# DATA ENTRIES

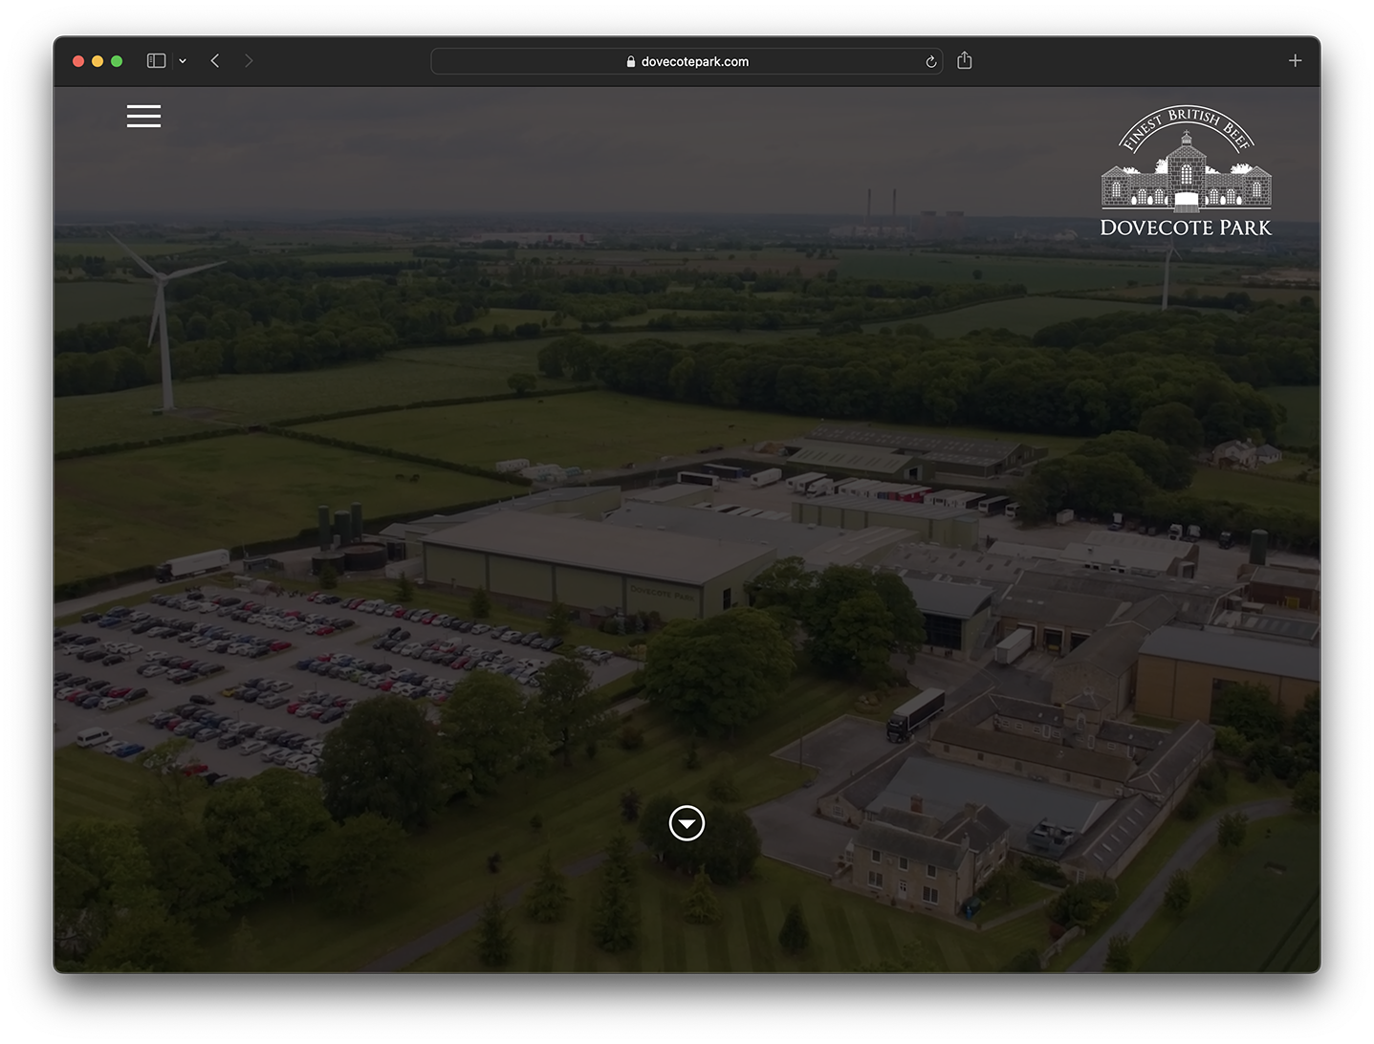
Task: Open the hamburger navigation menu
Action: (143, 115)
---
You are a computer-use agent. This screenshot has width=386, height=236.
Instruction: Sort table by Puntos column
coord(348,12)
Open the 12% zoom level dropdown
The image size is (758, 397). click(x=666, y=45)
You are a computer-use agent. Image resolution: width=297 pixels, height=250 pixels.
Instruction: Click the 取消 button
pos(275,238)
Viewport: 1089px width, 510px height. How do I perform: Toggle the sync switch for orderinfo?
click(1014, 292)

# SET PROBLEM
Transcribe the lines starting at the one containing "Viewport: 1089px width, 510px" and ending at the one containing "click(1014, 292)".

# WORKED ANSWER
Viewport: 1089px width, 510px height. How do I perform: Toggle the sync switch for orderinfo?
click(1014, 292)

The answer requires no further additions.